Chiropractic Care in Emergencies
Several times in the source material, Aajonus described situations where he wanted chiropractic care urgently but could not access it. After a severe motorcycle accident in Thailand in which he sustained a fractured tibia, split longitudinally, with the pyramid fragment broken off the top and cartilage fragments throughout the knee, he believed the injury was a dislocation because of how distorted the knee appeared and the severity of the pain. He searched for a chiropractor but could not find one, did not know the word for chiropractor in Thai, and could not make the language barrier work. He went to the hospital instead, where the intern refused to treat him without X-rays and then refused to treat him even with X-rays, calling in an osteosurgeon. Aajonus eventually negotiated for only two X-rays (one from each direction) and refused surgical intervention, healing the injury through his own methods including swimming in the ocean.
This episode illustrates how strongly he associated chiropractic with the specific and limited mechanical function of returning bones to correct position, distinguished sharply from what he considered the harmful interventions of mainstream medicine. He went to the hospital in that case only because no chiropractor was available, and he resisted everything the hospital wanted to do beyond the structural correction he originally sought.
He also described a period of severe back crisis in which he was assessed by doctors as needing surgical intervention on his spine. His consistent position was that he would not permit spinal surgery, particularly near the spinal cord, because he had witnessed too many surgeries ending in permanent disability or coma, and because any radioactive material near the spinal cord that was disturbed surgically could potentially paralyze a person.

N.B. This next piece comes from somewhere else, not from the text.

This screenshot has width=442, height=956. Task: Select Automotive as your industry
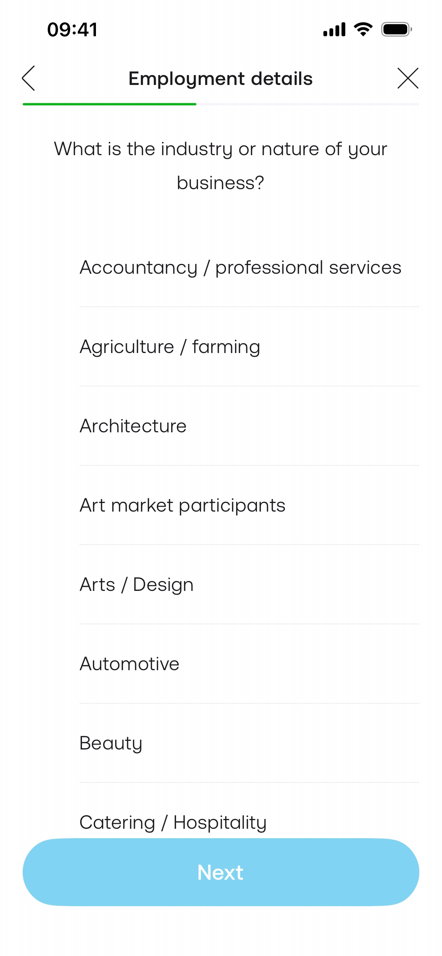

MRI Requests from Chiropractors
When a person reported that their current chiropractor was requesting an MRI before proceeding with treatment, Aajonus gave a clear caution about the MRI itself, not about chiropractic. He stated that an MRI is likely to cause more pain within two weeks of the procedure. He offered to provide suggestions to reduce back pain without requiring an MRI. His objection was to the diagnostic imaging technology, not to the chiropractic framework.
He held consistently that X-rays are damaging and that MRI causes its own problems, but his concern about these tools did not translate into skepticism about chiropractic adjustment as such. He separated the diagnostic tools chiropractors sometimes use from the mechanical therapy itself, which he continued to endorse as a valid structural approach.
Chiropractic Adjustment And Detoxification
In one exchange, a person reported that a chiropractic adjustment had triggered severe back pain that was worse than what they experienced before the treatment. Aajonus's explanation was precise: the pain was not directly caused by the adjustment in the sense that the chiropractor had done something wrong structurally. The toxins were already there and the body was trying to remove them more gradually. The adjustment probably bruised the area and caused a more intense detoxification response. The chiropractic work, by disturbing the area, accelerated the release of stored toxins from the vertebral tissue, and the resulting detoxification was more painful than the slow release the body had been managing on its own.
This reading is consistent with his broader framework: any intervention that mobilizes stored toxins faster than the body can clear them through skin, lymph, and other elimination pathways will produce a symptomatic crisis. He did not conclude from this that chiropractic was harmful in that case, but that the adjustment had been more abrasive than ideal, and that the hot water bottle and warm water soaks were the correct support for moving through the detoxification that had been triggered.